You are responsible for...
As an instructor, I will endeavor to…
If there are additional ways that the instructor can assist you please let him know.
Part 3: Course Structure and Materials
Lecture: Section 1: M,T,W,F 12:00-12:50 in BohH 90
Lecture: Section 8: M,T,W,F 2:00-2:50 in MonH 80
Lab: Th (various times) in MWAH-177
Dr. James Allert, Ast. Prof, Computer Science
web page: www.d.umn.edu/~jallert/cs1
Office: 324A Heller Hall
Office Hours: MT 3-4:50pm and arranged
Office phone: (218) 726-7194
TAs will assist in lecture, grade your exercises and programming projects, and assist you by answering questions you may have about course material. The TAs are available to meet you during their office hours. However, they will not write code for you.
Note: If you contact your instructor or TA by email please include the class (CS-1511) in the Subject line. Do not expect replies to be immediate (especially on weekends or in the evening). Do not attach program files to be graded or debugged.
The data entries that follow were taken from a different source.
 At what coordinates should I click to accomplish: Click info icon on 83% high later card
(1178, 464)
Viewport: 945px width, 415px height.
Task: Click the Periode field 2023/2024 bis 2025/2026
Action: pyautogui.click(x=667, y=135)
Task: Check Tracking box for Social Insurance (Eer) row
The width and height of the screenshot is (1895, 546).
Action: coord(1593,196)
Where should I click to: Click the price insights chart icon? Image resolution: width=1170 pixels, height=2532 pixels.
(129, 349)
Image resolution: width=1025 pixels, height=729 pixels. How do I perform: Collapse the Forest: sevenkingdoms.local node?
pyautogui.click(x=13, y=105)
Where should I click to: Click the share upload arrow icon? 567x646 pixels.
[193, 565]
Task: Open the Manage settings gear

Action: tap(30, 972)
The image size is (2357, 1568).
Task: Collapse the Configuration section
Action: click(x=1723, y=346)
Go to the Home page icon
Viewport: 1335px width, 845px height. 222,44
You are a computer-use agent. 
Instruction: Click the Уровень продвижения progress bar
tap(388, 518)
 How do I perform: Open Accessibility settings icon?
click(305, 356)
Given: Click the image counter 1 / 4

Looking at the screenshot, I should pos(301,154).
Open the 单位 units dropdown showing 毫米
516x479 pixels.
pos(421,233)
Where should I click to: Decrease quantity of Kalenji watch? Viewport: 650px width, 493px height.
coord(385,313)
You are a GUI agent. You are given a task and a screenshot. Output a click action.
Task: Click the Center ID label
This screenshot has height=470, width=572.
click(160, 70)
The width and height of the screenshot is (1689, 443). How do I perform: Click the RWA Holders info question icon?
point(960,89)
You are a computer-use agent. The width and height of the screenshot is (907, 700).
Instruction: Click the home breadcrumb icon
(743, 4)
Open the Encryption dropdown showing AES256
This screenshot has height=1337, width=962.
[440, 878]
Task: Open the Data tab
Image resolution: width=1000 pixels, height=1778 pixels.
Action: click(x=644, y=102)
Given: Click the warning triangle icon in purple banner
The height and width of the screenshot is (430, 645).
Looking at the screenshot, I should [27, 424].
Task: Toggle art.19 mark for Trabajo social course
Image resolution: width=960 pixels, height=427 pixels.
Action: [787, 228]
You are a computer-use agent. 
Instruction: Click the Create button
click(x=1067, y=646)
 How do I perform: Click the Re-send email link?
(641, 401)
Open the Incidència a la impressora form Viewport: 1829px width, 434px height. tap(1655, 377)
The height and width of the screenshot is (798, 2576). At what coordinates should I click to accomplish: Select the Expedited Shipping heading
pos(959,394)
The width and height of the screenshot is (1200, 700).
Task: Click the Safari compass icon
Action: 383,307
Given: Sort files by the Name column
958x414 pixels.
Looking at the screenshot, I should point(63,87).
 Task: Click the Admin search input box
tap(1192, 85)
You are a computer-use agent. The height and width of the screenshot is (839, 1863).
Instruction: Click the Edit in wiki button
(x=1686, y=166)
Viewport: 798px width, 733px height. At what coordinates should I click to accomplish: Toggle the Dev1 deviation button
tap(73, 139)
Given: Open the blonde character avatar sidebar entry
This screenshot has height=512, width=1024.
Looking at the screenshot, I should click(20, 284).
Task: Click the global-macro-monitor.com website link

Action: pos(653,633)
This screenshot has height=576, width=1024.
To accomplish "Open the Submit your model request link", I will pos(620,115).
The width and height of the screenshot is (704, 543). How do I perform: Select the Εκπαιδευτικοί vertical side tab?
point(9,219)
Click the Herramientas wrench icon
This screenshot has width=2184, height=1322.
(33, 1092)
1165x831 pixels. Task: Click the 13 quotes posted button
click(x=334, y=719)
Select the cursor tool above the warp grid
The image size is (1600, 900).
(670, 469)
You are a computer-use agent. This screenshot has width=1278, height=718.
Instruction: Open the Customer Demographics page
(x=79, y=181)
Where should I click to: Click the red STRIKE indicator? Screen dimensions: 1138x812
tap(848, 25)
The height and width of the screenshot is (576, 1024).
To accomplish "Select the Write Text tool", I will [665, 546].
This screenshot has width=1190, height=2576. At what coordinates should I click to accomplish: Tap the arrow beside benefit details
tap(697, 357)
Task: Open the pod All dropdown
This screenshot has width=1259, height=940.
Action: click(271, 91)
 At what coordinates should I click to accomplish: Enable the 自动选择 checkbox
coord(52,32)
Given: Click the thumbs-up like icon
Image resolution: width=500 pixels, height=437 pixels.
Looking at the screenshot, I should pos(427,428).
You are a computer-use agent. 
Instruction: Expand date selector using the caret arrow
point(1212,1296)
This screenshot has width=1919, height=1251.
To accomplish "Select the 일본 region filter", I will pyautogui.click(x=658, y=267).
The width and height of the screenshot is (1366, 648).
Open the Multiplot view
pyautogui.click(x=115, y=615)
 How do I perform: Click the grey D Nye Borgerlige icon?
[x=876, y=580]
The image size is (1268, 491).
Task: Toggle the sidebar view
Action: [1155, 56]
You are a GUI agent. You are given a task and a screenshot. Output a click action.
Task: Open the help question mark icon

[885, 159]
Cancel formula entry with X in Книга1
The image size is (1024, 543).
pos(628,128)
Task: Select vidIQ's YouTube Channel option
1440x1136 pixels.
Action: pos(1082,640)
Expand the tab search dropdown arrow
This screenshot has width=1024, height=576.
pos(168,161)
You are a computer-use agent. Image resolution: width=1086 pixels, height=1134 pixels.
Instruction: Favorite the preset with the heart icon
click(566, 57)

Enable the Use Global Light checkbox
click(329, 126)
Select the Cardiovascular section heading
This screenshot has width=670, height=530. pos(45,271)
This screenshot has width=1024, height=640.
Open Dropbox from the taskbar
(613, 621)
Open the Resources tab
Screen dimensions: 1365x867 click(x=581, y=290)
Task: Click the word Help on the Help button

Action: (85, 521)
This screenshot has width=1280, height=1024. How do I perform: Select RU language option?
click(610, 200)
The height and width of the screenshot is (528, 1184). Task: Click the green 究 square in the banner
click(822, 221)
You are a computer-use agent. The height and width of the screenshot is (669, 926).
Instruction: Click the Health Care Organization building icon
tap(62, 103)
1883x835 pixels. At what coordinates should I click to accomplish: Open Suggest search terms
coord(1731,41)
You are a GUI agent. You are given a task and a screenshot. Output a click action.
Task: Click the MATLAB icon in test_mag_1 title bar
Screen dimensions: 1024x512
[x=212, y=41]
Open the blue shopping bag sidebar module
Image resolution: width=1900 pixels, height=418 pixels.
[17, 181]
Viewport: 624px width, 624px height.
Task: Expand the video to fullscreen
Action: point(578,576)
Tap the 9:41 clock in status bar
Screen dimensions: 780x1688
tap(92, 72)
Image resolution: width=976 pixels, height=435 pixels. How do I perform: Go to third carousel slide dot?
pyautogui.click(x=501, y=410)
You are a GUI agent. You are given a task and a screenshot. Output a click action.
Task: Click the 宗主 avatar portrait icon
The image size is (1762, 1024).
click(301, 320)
Programs are only graded in lab.
Savitch, W. (2018) Problem Solving with C++, Tenth Edition,
Pearson, ISBN-13: 978-0-13-444828-2.
This gradebook for this course is maintained on the Moodle course management system. To access Moodle go to the instructor's website or go to moodle.umn.edu .
All course documents (syllabus, calendar, PowerPoint slides, etc.) are available on the calendar page of the instructor's website
Programming assignments in this course are done using the g++ compiler on UMD’s Linux mainframe (bulldog). You are not required to purchase this software for this course. All projects can be completed using the Windows computers in the UMD full-access computer labs . Terminal programs (tty) are available, or built into many operating systems, and allow you to remotely access bulldog.
If you have questions please ask your TA, they would be glad to show you how it works.
Other software packages that also support C++:
The instructor reserves the right to make changes in the syllabus or the course calendar at any time, and without prior notice.
Part 4. Course Topics
The following is a list of topics typically covered throughout the 15 weeks of the semester. Variation may occur in any particular semester. See the detailed course calendar on Moodle for more detail.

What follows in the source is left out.